START Passage given

Academics

Faculty member's work on ethics honored in teaching contest

A Penn State College of Communications faculty member earned second place in a teaching contest conducted as part of the annual international conference of the Association for Education in Journalism and Mass Communication.

Yael Warshel, an assistant professor in the Department of Telecommunications who holds a dual appointment in the University-wide Rock Ethics Institute, won second place in the International Communication Division teaching contest for a focus on the ethics of international reporting. Her project was titled “Responding to a Diverse and Global World: Ethics of International Reporting.”

Warshel was one of 13 Penn State faculty members who had papers accepted for the conference or are participating in discussions or panels. Two dozen graduate students also served as authors or co-authors on papers accepted for the conference. Overall, 21 different papers by Penn State authors were accepted for the conference that runs through Aug. 7 in Minneapolis, Minnesota. 

Warshel works at the intersection between international media, child, and conflict analysis, practice and policy specializing in what she has coined as “peace communication.”

She is fluent in and/or has studied five languages and conducted fieldwork in the Middle East, North and Sub-Saharan Africa, the Balkans and Latin America. An award-winning scholar, Warshel is the recipient of three top dissertation awards, including one in peace studies and two in global and international communication, which she received from the International and National Communication associations. She has also earned several more awards in communication, public service, Middle Eastern and African studies.

Before joining Penn State, Warshel taught at UCLA, UCSD and American University as an assistant professor of international communication and associate faculty of international peace and conflict resolution. She coordinated communication policy for UNESCO, worked as a photojournalist in Zimbabwe, and conducted policy-relevant research with the Center for International Development and Conflict Management, the Jerusalem-based Truman Institute for the Advancement of Peace, the Center for Middle East Development, and the Center for Research on Peace Education.

END Passage given
START Supplied material

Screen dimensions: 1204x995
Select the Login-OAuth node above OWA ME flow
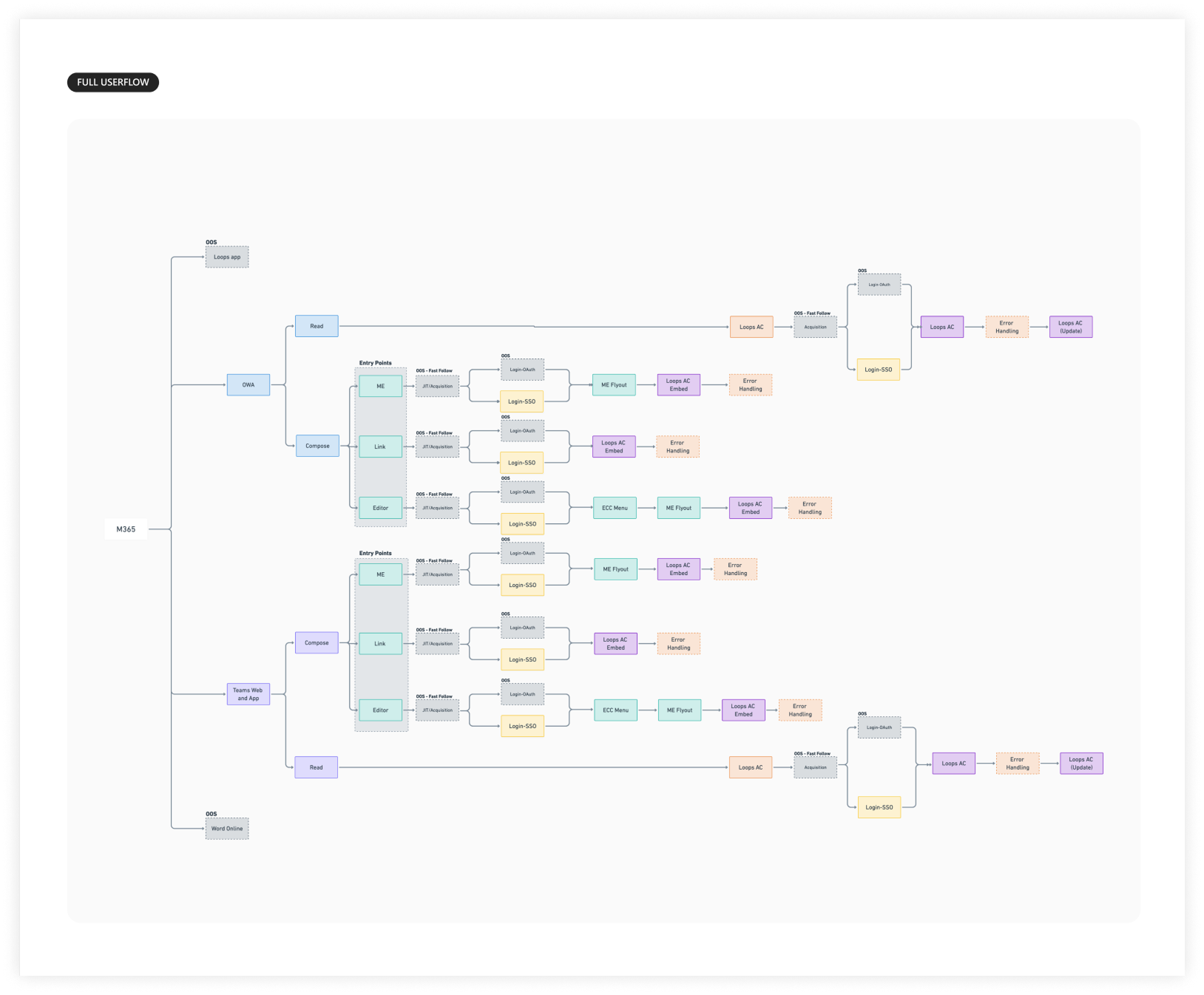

END Supplied material

**Given instruction A**. Transcribe the article's text starting at "Before joining Penn" and ending at "on Peace Education.".
**Given instruction B**. Summarize the article in two sentences.

**Task response A**.
Before joining Penn State, Warshel taught at UCLA, UCSD and American University as an assistant professor of international communication and associate faculty of international peace and conflict resolution. She coordinated communication policy for UNESCO, worked as a photojournalist in Zimbabwe, and conducted policy-relevant research with the Center for International Development and Conflict Management, the Jerusalem-based Truman Institute for the Advancement of Peace, the Center for Middle East Development, and the Center for Research on Peace Education.

**Task response B**. Yael Warshel is a Penn State assistant professor in the Department of Telecommunications with a dual appointment in the Rock Ethics Institute. She won second place in the International Communication Division teaching contest at the annual international conference of the Association for Education in Journalism and Mass Communication for a project on the ethics of international reporting, and she was one of 13 Penn State faculty members taking part in the conference, which accepted 21 papers by Penn State authors.